Gli attentati di mercoledì scorso a Gerusalemme, che hanno ucciso un ebreo di 50 anni immigrato dall’Etiopia e uno studente canadese di 16 anni di un collegio rabbinico e fatto una trentina di feriti, riportano in Israele l’incubo del terrorismo e vengono letti come un avvertimento al nuovo (ed ennesimo) governo guidato dal leader del Likud Benjamin Netanyahu, vincitore delle elezioni del 1o novembre.

I due attacchi, nei pressi di stazioni dell’autobus, sono anche avvenuti, forse inconsapevolmente, nell’imminenza del decimo anniversario del voto con cui l’Assemblea generale delle Nazioni Unite, il 29 novembre 2012, decretò a larga maggioranza (138 voti a favore, 9 contro e 41 astensioni) l’ammissione della Palestina come Stato osservatore.
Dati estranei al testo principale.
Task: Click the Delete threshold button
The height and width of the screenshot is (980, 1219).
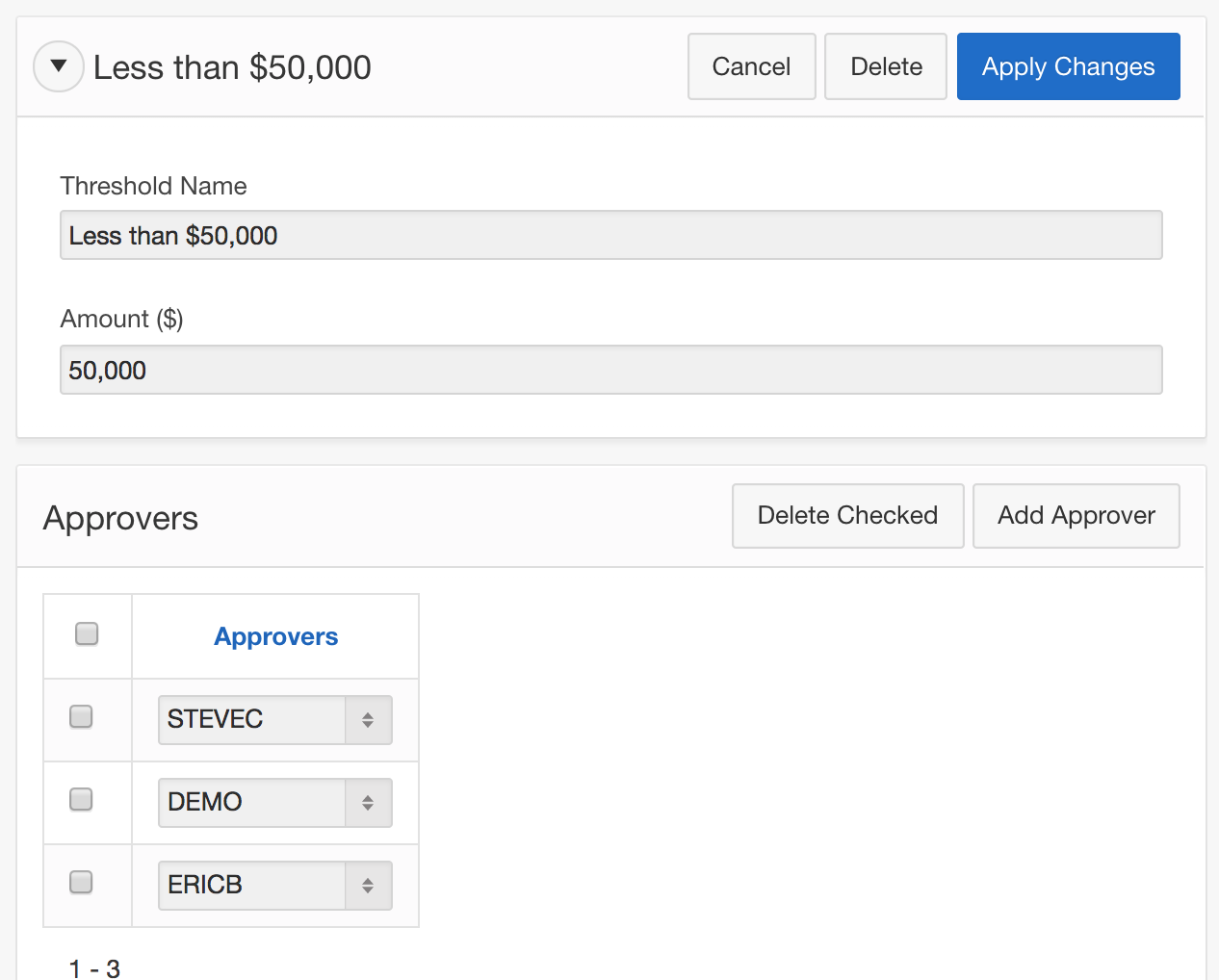Action: click(x=885, y=66)
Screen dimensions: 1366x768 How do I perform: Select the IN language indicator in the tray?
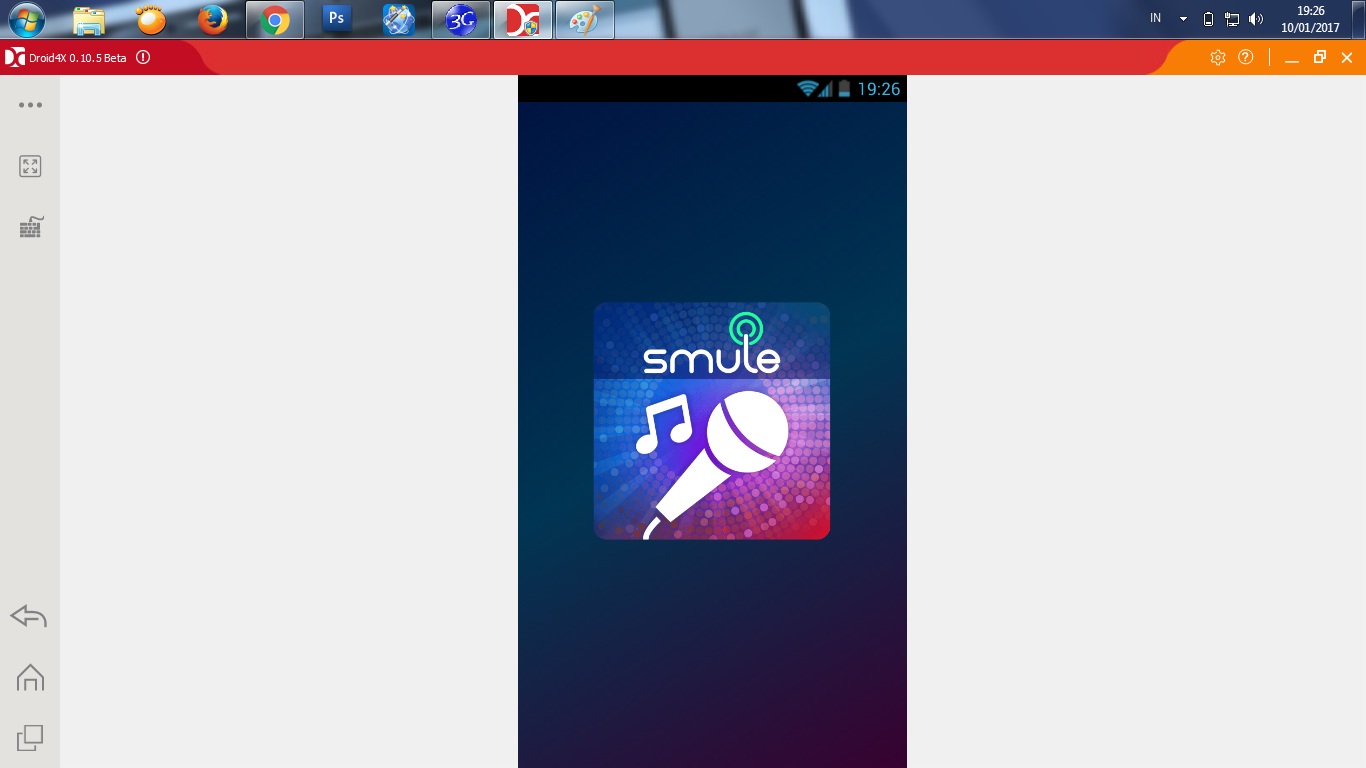[x=1154, y=18]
In realtà, come notava in quei giorni il professor Natalino Ronzitti su AffarInternazionali.it, era solo un upgrading, poiché la Palestina già godeva fin dal 1974 dello statuto di osservatore come movimento di liberazione nazionale, prima come Organizzazione per la liberazione della Palestina (Olp) e poi, dal 1988, con il nome di Palestina.
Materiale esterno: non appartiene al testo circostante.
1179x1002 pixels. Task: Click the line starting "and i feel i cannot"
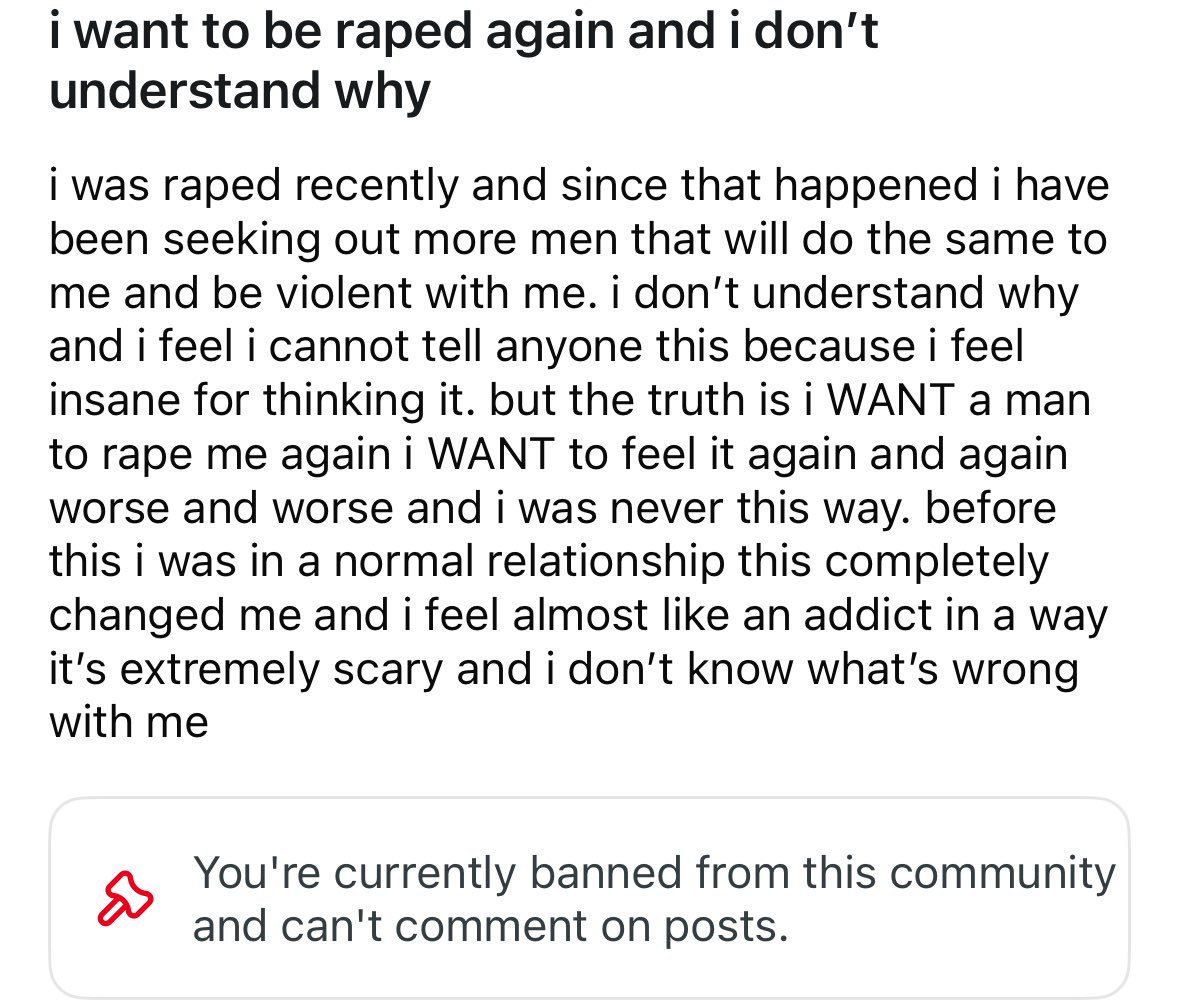point(537,347)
Al di là delle corrette puntualizzazioni di carattere giuridico, il voto di dieci anni fa, in pieno clima di fermento delle Primavere arabe in Medio Oriente, pareva avvicinare, o almeno andare verso, l’opzione dei due Stati per risolvere la crisi palestinese: una scelta più volte affermata, ma mai attuata. E invece dieci anni dopo quella soluzione non è affatto imminente, anche se gli Stati Uniti sono tornati a dirsene fautori dopo il distacco dalla formula dell’Amministrazione Trump. Anche di qui, dalla frustrazione di un popolo che non vede mai realizzate le proprie aspirazioni, rispettati i propri diritti e risolti i propri problemi, nascono sussulti di violenza e ingiustificabili gesti criminali. All’Angelus, domenica, Papa Francesco ha detto: “Seguo con preoccupazione l’aumento della violenza e degli scontri che da mesi avvengono nello Stato di Palestina e in quello di Israele” – si noti: Stato di Palestina. “Mercoledì, due vili attentati hanno ferito tante persone e ucciso un uomo e un un ragazzo a Gerusalemme… Lo stesso giorno, durante scontri a Nablus, è morto un ragazzo palestinese… La violenza uccide il futuro, spezzando la vita dei più giovani e indebolendo le speranze di pace”.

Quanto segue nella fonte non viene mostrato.